Introduction

Severe acute respiratory syndrome coronavirus 2 (SARS-CoV-2) is a single-stranded RNA virus responsible for the COVID-19 pandemic in humans (Jamison et al. 2022). The infection has caused billions of cases worldwide, millions of deaths, as well as huge economic losses. The scientific community was immediately concerned about possible spillovers towards animals (Zhao et al. 2024). SARS-CoV-2 has been described in cats, dogs, non-human primates, minks, and nowadays in more than 30 animal species (including livestock, wildlife, and zoo animals) (Bartlett et al. 2021; Fiorito et al. 2022; Frazzini et al. 2022; Teixeira et al. 2023). Intraspecies transmission has also been demonstrated in some animals (Frazzini et al. 2022).

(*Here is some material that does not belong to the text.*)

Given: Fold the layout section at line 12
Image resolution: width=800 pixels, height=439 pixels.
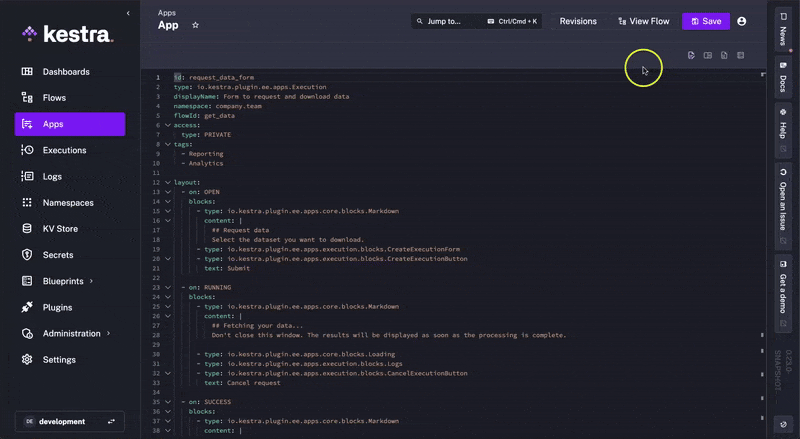Looking at the screenshot, I should pyautogui.click(x=168, y=183).
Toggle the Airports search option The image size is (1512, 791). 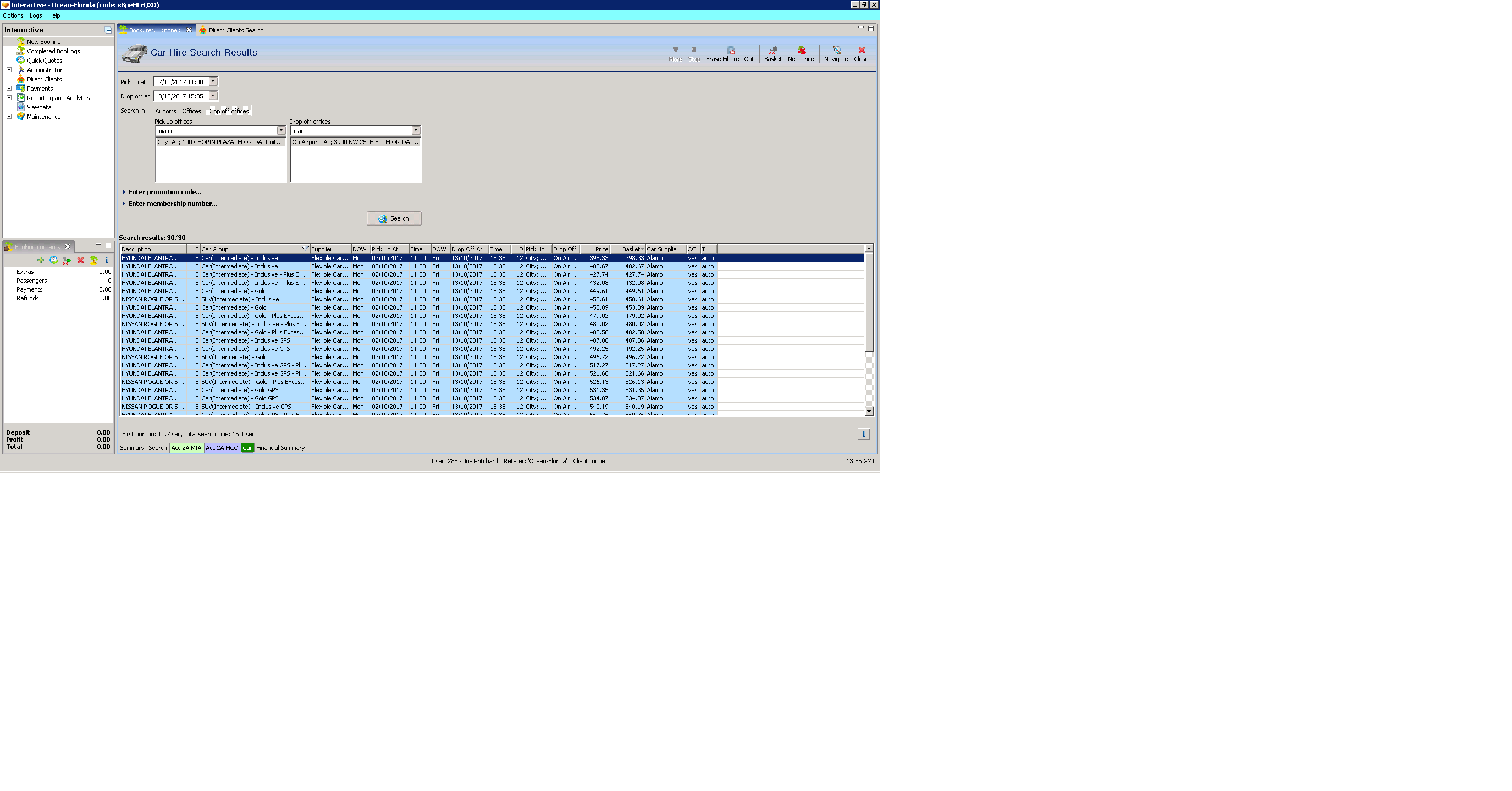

Dogs and cats are highly predisposed to SARS-CoV-2 exposure because of their direct interaction with infected owners (Murphy and Ly 2021; Decaro et al. 2021a; Fischer et al. 2023). Experimental airborne infection in dogs could result in viral excretion through the feces (although internal organs test negative even 4 days after infection) and the development of a measurable antibody response 14 days later (Patterson et al. 2020; Pourbagher-Shahri et al. 2023; Tomeo-Martín et al. 2024). Evidence in the literature suggests that antibodies are detectable in animals up to approximately 10 months after exposure (Decaro et al. 2021b). In some cases, the virus replicates in the mucosal system of the oropharynx and nasopharynx (Frazzini et al. 2022). The majority of affected dogs exhibited no symptoms and had low viral loads, with some exceptions. In 2020, a case of diffuse and severe pulmonary interstitial pattern was described in a 3-year-old female bull terrier in Italy, which was serologically positive for SARS-CoV-2 (Colitti et al. 2022). In 2021, a case of human–dog SARS-CoV-2 transmission was described in a Scottish terrier in Spain, characterized by hemorrhagic enteritis that was negative for the main canine enteric pathogens. Subsequent sequencing of the spike region revealed the strain involved (Padilla-Blanco et al. 2022). It is now possible to assess the exposure of pets and other animals to SARS-CoV-2 using multispecies ELISAs that have been specifically designed (or adapted) for this purpose (Cavalera et al. 2021; Ratti et al. 2022).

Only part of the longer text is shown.